Background:
Direct stenting is an effective technique for treating significant coronary artery lesions in select cases. However, plaque preparation has been strongly endorsed prior to the deployment of ABSORBTM, an everolimus-eluting bioresorbable vascular scaffold (BVS) due to its different mechanical properties.
Purpose:
We assessed the feasibility and safety of direct BVS deployment without plaque modification in de novo coronary artery lesions.
Methodology:
We reviewed all cases of direct BVS deployment since its introduction to our center in June 2013. Data was obtained for demography, procedural characteristics, in-hospital and 30-day survival.
Results:
Nine patients successfully received eleven BVS using direct stenting for the treatment of significant coronary artery lesions. Mean age was 55.6+3.1 years, and 44% of patients were females. Nearly half of the patients had hypertension, diabetes, and were actively smoking at the time of presentation. All patients presented with acute coronary syndrome. Most of the patients presented with STEMI (89%), and 67% received primary PCI.
The mean Syntax score was 8.4+1.6, with 64% being type āCā ACC lesions and 55% containing predominantly thrombus. All lesions were treated with successful deployment of BVS in first attempt.

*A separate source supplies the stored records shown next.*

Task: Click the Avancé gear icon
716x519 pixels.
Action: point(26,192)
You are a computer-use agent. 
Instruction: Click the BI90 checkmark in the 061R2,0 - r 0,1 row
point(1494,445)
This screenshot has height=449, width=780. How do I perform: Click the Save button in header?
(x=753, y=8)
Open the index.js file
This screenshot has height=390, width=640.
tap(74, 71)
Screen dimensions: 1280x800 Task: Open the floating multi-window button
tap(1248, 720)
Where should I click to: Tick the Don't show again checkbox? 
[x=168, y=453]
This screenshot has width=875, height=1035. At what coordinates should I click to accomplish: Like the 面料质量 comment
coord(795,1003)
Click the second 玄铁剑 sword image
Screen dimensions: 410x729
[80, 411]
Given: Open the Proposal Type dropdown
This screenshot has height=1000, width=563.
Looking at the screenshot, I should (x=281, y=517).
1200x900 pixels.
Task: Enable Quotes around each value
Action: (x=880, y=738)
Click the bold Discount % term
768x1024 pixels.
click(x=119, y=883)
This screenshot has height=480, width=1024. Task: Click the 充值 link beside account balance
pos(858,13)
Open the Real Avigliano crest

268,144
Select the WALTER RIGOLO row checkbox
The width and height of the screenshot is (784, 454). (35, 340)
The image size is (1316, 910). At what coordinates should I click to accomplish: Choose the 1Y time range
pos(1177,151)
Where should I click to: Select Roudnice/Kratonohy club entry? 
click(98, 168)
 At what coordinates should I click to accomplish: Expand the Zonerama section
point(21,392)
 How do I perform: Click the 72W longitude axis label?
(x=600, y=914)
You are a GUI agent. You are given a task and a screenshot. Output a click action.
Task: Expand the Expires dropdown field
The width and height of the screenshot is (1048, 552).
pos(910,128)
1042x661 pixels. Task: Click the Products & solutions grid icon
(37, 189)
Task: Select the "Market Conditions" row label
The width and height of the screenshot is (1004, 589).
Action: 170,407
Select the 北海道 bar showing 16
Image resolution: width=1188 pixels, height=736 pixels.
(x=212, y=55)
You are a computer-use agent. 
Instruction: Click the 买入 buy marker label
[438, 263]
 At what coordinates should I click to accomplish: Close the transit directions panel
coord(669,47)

Post stenting, TIMI-3 flow was achieved in 91% (10/11) of lesions. There was no case of worsening coronary TIMI flow post-BVS deployment. In 44% of cases, the scaffold was applied across bifurcation lesions without an accompanying loss of coronary flow to the side branches.
Conclusion:
Direct deployment of BVS without lesion modification, in selected patients, is a safe and viable choice. Larger randomized trials are needed.